_Given records:_

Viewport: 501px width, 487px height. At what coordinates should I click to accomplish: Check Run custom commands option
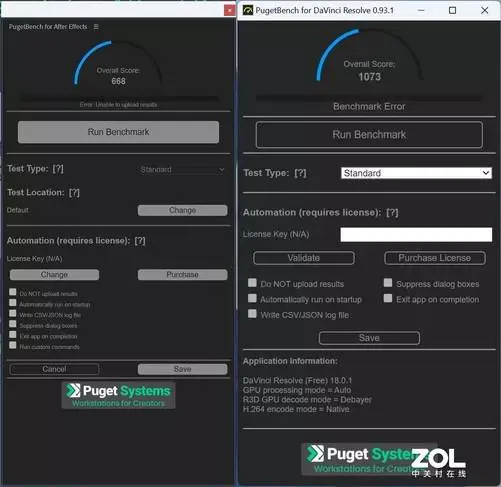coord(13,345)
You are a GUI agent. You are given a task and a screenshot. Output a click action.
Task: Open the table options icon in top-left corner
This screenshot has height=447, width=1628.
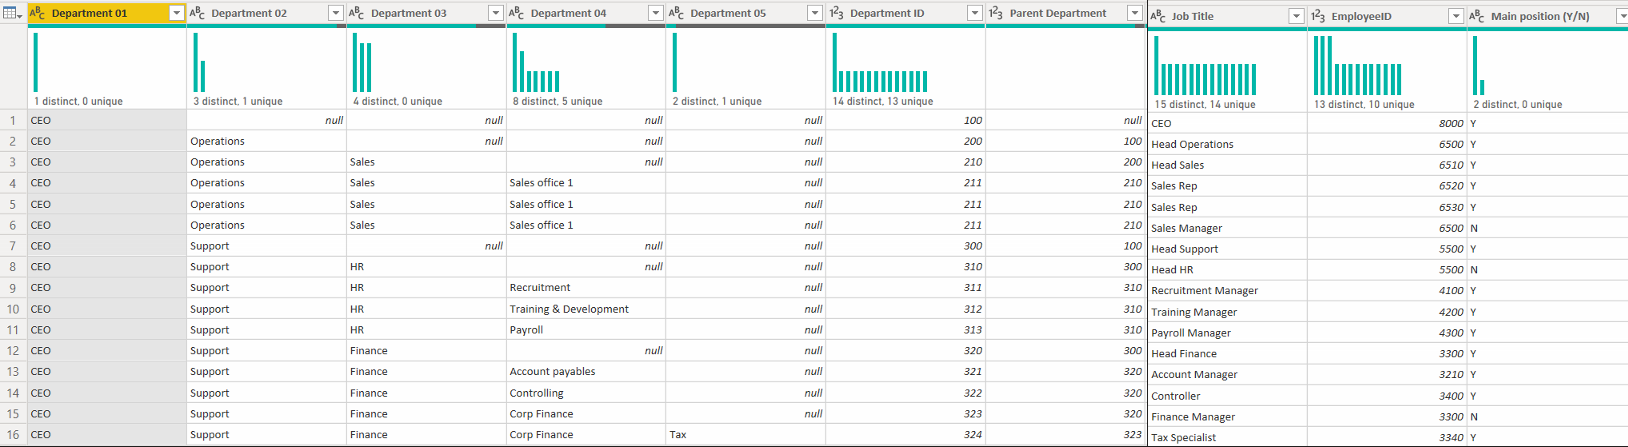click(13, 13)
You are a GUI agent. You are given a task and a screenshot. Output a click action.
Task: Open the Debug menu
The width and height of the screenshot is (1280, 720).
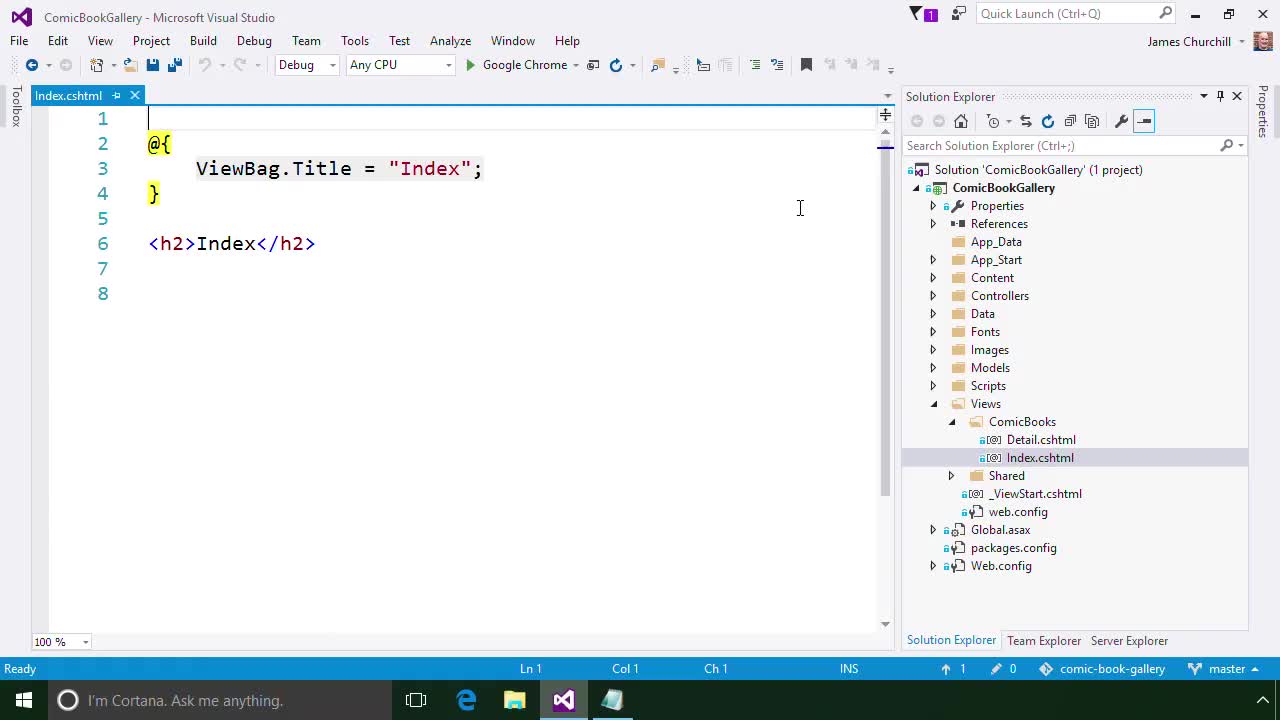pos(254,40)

_What you need to do:_ Retyped exactly, the lines from the one holding "Task: Open the table" through the last line of the data above are the whole answer. Pictures stay out.

_Written response:_
Task: Open the table options icon in top-left corner
This screenshot has height=447, width=1628.
click(13, 13)
You are a GUI agent. You are given a task and a screenshot. Output a click action.
Task: Open the Debug menu
The width and height of the screenshot is (1280, 720).
pos(254,40)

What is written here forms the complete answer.